START EXCERPT TO READ

Traversibility to the Papilla Decides the Feasibility of EUS-guided Cholangio-Pancreatic Access for Patients with Difficult Biliary Cannulation

Kensuke Kubota*, Yuji Fujita, Takamtsu Sato, Seitaro Watanabe, Yusuke Sekino, Kunihiro Hosono and Atsushi Nakajima
Division of Gastroenterology, Yokohama City University, Graduate School of Medicine, Yokohama, Japan
Corresponding Author : Kensuke Kubota
Division of Gastroenterology
Yokohama City University, Graduate School of Medicine
Yokohama, Fukuura 3-9, kanazawa, Yokohama 236-0004, Japan
Tel: +81-45-787-2800
Fax: +81-45-784-3546
E-mail: [email protected]
Received March 16, 2013; Accepted April 01, 2013; Published April 03, 2013
Citation: Kubota K, Fujita Y, Sato T, Watanabe S, Sekino Y, et al. (2013) Traversibility to the Papilla Decides the Feasibility of EUS-guided Cholangio- Pancreatic Access for Patients with Difficult Biliary Cannulation. Pancreatic Dis Ther S3:003. doi:10.4172/2165-7092.S3-003
Copyright: © 2013 Kubota K, et al. This is an open-access article distributed under the terms of the Creative Commons Attribution License, which permits unrestricted use, distribution, and reproduction in any medium, provided the original author and source are credited.

END EXCERPT TO READ
START RECORD EXTRACTS

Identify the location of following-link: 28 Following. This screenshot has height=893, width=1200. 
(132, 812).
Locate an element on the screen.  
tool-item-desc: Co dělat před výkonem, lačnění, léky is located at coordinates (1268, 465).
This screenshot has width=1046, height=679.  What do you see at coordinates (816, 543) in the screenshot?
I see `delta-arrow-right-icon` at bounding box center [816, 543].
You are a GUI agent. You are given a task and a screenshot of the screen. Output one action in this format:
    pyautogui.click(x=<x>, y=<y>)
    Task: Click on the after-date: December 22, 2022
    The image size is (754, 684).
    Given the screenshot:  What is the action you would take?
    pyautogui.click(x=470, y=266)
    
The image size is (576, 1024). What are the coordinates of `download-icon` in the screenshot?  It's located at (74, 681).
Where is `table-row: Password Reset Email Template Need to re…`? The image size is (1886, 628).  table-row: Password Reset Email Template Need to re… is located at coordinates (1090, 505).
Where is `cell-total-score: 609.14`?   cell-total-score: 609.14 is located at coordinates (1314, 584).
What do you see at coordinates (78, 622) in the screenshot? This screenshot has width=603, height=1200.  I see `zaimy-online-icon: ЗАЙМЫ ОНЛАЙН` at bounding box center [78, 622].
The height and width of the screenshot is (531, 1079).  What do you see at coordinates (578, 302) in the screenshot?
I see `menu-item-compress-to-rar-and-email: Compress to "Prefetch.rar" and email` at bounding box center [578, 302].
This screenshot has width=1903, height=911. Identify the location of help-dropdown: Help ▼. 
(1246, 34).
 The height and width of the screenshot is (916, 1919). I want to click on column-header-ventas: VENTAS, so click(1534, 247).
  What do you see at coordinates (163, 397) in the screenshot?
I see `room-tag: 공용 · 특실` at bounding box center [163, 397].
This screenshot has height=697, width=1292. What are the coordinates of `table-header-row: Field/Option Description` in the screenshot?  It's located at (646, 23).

END RECORD EXTRACTS

• **QUESTIONS**:
1. Answer these from the article header on EUS-guided cholangio-pancreatic access:
(a) On what date was the article received?
(b) To which division and institution do the authors belong?
(c) Under which license is the article distributed?
2. Continue the article header on EUS-guided cholangio-pancreatic access from its final line.

• **LIST OF ANSWERS**:
1.
(a) March 16, 2013
(b) The Division of Gastroenterology, Yokohama City University, Graduate School of Medicine, in Yokohama, Japan
(c) The Creative Commons Attribution License

2.
Abstract

Background: EUS-guided direct cholangio-pancreatic access (EUS-DCP) may be useful in cases with an inaccessible papilla, however, it is challenging due to the technical difficulty and high complication rate. EUS-rendezvous for antegrade cholangio-pancreatography (EUS-RV) also is feasible in these patients. Aims: To evaluate the indications, feasibility and safety of the EUS-DCP/RV in our case series. Methods: The success and complication rates were analyzed and compared between patients undergoing EUSDCP and those undergoing EUS-RV. Results: Sixteen patients underwent EUS-DCP, including EUS-hepatogastrostomy in four and EUScholedochduodenostomy in twelve patients. Six patients underwent EUS-RV, including two patients who required double–metallic stent deployment for malignant biliary and duodenal obstruction, one with ampullary cancer, two with chronic pancreatitis and one with papillary stricture due to the ampullectomy. The success rate was 62.5% (10/16) in the EUS-DCP group and 100% (6/6) in the EUS-RV group. The complication rate was 33% in the EUS-DCP group and 0% in the EUS-RV group, respectively. Conclusions: Although the feasibility of EUS-DCP or EUS-RV depends on the traversibility to the papilla, EUS-RV, rather than EUS-DCP, appears to be more feasible and safe, and may represent the modality of first choice for patients with an inaccessible papilla.